Before performing forward and backward, we first use as_in_context
function to copy the mini-batch to GPU. The statement
with mx.autograd.record() will locate Gluon backend to compute the
gradients for the part inside the block. For ease of observing the
convergence of the update of the Loss in a quick fashion, we set the
epochs = 3. Notice that, in order to obtain the best BLEU score, we
will need more epochs and large warmup steps following the original
paper as you can find the SOTA results in the first subsection. Besides,
we use Averaging SGD [2] to update the parameters, since it is more
robust for the machine translation task.
best_valid_loss = float('Inf')
step_num = 0
#We use warmup steps as introduced in [1].
warmup_steps = hparams.warmup_steps
grad_interval = hparams.num_accumulated
model.setattr('grad_req', 'add')
#We use Averaging SGD [2] to update the parameters.
average_start = (len(train_data_loader) // grad_interval) * \
    (hparams.epochs - hparams.average_start)
average_param_dict = {k: mx.nd.array([0]) for k, v in
                                      model.collect_params().items()}
update_average_param_dict = True
model.zero_grad()
for epoch_id in range(hparams.epochs):
    utils.train_one_epoch(epoch_id, model, train_data_loader, trainer,
                          label_smoothing, loss_function, grad_interval,
                          average_param_dict, update_average_param_dict,
                          step_num, ctx)
    mx.nd.waitall()
    # We define evaluation function as follows. The `evaluate` function use beam search translator
    # to generate outputs for the validation and testing datasets.
    valid_loss, _ = utils.evaluate(model, val_data_loader,
                                   test_loss_function, translator,
                                   tgt_vocab, detokenizer, ctx)
    print('Epoch %d, valid Loss=%.4f, valid ppl=%.4f'
          % (epoch_id, valid_loss, np.exp(valid_loss)))
    test_loss, _ = utils.evaluate(model, test_data_loader,
                                  test_loss_function, translator,
                                  tgt_vocab, detokenizer, ctx)

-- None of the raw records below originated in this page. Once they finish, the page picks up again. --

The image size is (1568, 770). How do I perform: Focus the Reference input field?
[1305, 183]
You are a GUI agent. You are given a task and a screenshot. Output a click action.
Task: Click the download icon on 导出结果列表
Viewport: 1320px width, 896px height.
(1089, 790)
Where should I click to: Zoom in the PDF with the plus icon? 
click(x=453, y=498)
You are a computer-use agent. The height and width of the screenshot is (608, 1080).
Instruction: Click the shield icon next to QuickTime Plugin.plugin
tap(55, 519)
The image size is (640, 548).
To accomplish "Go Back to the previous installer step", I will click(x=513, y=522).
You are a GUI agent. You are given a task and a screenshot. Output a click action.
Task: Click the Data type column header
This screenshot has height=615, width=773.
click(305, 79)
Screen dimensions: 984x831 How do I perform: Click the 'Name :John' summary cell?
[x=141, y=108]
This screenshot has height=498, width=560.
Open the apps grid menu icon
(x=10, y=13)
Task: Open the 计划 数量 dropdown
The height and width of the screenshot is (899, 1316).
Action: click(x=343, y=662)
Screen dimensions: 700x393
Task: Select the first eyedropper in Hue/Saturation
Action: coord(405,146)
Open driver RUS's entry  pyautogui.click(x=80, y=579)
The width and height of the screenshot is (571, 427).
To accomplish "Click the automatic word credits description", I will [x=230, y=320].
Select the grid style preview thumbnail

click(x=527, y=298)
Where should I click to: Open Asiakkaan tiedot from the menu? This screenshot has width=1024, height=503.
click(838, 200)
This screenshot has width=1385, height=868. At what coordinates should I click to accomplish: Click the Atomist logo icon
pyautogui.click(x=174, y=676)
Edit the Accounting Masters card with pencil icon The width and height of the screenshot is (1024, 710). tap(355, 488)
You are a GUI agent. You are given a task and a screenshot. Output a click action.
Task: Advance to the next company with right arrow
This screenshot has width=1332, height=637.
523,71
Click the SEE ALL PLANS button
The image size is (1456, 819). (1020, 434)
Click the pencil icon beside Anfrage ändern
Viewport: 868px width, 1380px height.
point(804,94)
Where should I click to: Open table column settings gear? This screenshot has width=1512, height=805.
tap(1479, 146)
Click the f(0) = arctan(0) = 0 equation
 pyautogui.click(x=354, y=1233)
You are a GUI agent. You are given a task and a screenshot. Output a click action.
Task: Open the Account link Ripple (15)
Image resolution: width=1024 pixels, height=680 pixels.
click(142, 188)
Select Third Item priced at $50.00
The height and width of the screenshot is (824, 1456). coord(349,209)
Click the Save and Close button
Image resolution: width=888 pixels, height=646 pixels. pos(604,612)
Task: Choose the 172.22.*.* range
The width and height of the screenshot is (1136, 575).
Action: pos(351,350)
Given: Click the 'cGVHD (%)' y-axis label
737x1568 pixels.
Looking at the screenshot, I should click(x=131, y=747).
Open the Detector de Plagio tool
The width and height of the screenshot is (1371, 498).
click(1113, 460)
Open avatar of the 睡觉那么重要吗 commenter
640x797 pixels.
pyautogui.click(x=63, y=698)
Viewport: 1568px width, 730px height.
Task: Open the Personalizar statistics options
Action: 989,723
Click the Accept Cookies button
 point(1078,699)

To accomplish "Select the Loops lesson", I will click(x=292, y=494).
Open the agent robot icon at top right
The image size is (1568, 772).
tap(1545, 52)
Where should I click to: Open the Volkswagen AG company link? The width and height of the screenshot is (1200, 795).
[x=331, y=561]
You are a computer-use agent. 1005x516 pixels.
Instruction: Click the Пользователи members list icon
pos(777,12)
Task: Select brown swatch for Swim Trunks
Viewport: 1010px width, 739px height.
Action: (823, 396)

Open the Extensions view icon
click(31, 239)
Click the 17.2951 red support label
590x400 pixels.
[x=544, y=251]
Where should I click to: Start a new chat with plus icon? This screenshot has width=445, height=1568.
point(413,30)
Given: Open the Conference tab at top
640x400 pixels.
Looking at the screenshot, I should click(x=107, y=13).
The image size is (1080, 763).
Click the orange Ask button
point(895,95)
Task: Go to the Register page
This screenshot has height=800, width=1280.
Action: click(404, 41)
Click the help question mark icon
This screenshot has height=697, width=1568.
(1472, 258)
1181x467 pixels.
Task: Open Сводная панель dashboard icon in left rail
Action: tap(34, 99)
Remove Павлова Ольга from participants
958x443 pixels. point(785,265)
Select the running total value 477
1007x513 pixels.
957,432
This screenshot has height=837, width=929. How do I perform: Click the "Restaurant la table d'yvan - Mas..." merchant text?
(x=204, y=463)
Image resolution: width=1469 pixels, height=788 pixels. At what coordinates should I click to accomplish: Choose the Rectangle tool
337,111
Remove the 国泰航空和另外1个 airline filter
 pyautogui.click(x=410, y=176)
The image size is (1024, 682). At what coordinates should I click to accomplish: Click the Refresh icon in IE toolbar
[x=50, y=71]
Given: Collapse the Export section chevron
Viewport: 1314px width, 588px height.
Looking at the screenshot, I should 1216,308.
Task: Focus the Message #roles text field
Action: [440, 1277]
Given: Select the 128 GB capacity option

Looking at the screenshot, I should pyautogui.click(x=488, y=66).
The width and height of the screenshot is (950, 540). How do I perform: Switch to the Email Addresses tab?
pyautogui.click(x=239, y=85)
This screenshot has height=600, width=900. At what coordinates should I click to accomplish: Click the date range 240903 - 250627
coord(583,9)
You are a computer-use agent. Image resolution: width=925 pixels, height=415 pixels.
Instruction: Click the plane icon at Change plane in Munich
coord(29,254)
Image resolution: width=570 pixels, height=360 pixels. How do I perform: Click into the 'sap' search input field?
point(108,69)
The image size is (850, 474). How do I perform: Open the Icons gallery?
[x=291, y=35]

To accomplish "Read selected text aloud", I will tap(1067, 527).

    print('Epoch %d, test Loss=%.4f, test ppl=%.4f'
          % (epoch_id, test_loss, np.exp(test_loss)))
    if valid_loss < best_valid_loss:
        best_valid_loss = valid_loss
        model.save_parameters('{}.{}'.format(hparams.save_dir, 'valid_best.params'))
    model.save_parameters('{}.epoch{:d}.params'.format(hparams.save_dir, epoch_id))
mx.nd.save('{}.{}'.format(hparams.save_dir, 'average.params'), average_param_dict)
if hparams.average_start > 0:
    for k, v in model.collect_params().items():
        v.set_data(average_param_dict[k])
else:
    model.load_parameters('{}.{}'.format(hparams.save_dir, 'valid_best.params'), ctx)
valid_loss, _ = utils.evaluate(model, val_data_loader,
                               test_loss_function, translator,
                               tgt_vocab, detokenizer, ctx)
print('Best model valid Loss=%.4f, valid ppl=%.4f'
      % (valid_loss, np.exp(valid_loss)))
test_loss, _ = utils.evaluate(model, test_data_loader,
                              test_loss_function, translator,
                              tgt_vocab, detokenizer, ctx)
print('Best model test Loss=%.4f, test ppl=%.4f'
      % (test_loss, np.exp(test_loss)))
Conclusion¶
- Showcase with Transformer, we are able to support the deep neural networks for seq2seq task. We have already achieved SOTA results on the WMT 2014 English-German task. 
- Gluon NLP Toolkit provides high-level APIs that could drastically simplify the development process of modeling for NLP tasks sharing the encoder-decoder structure. 
- Low-level APIs in NLP Toolkit enables easy customization. 
Documentation can be found at https://gluon-nlp.mxnet.io/index.html
Code is here https://github.com/dmlc/gluon-nlp
References¶
[1] Vaswani, Ashish, et al. “Attention is all you need.” Advances in Neural Information Processing Systems. 2017.
[2] Polyak, Boris T, and Anatoli B. Juditsky. “Acceleration of stochastic approximation by averaging.” SIAM Journal on Control and Optimization. 1992.